(Dataset entries)
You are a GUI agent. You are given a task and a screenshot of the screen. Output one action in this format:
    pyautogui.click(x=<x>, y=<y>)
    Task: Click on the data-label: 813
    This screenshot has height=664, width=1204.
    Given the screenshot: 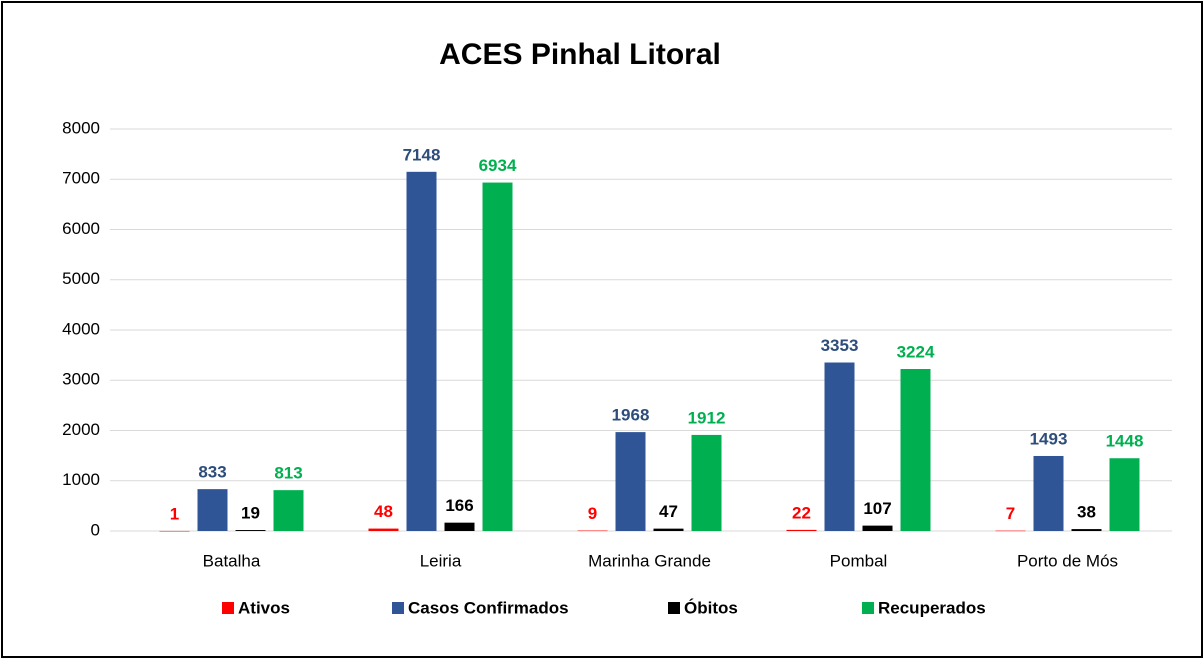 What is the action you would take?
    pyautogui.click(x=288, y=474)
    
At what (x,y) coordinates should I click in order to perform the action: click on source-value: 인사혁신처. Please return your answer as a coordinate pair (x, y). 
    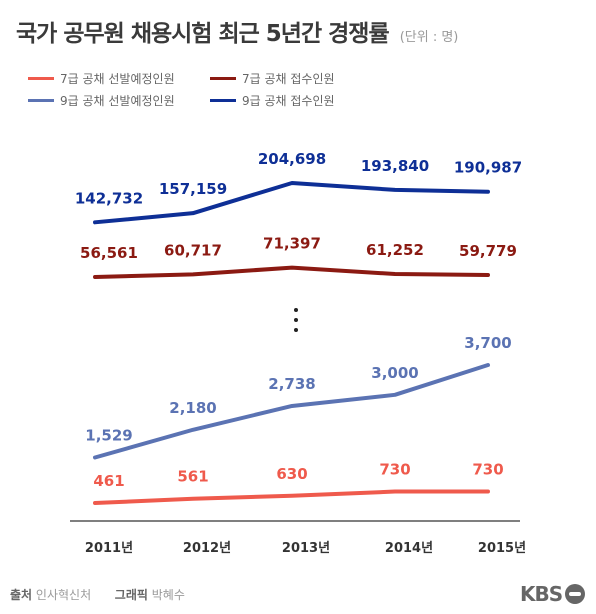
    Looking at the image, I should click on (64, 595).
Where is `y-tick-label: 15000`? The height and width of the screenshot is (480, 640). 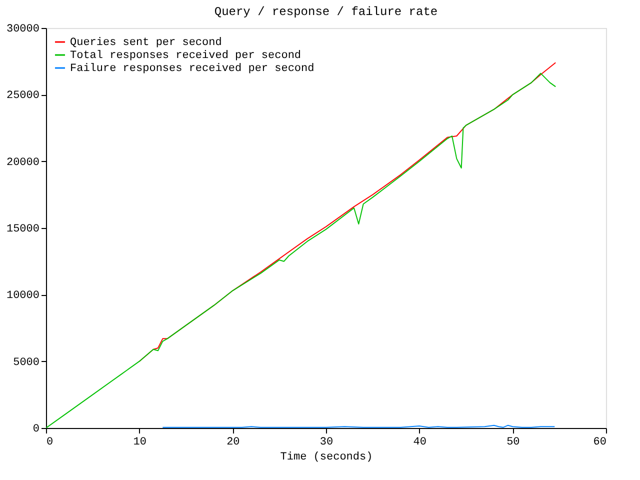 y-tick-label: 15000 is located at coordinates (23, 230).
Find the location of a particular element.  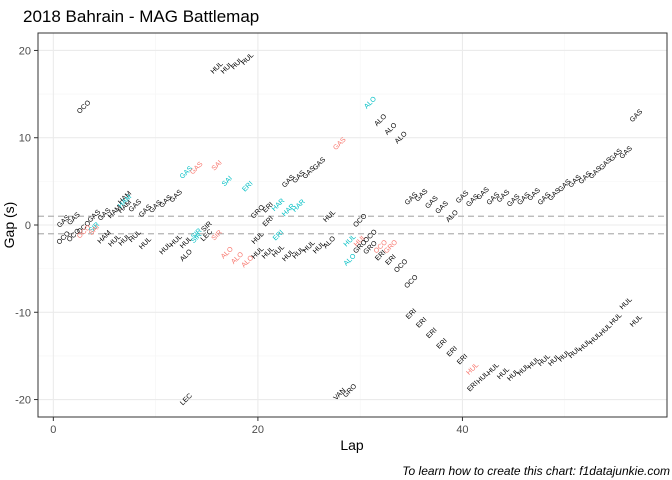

(Problem description) Give only the number of lines in the records above that contain the word "should".

(Answer below) 2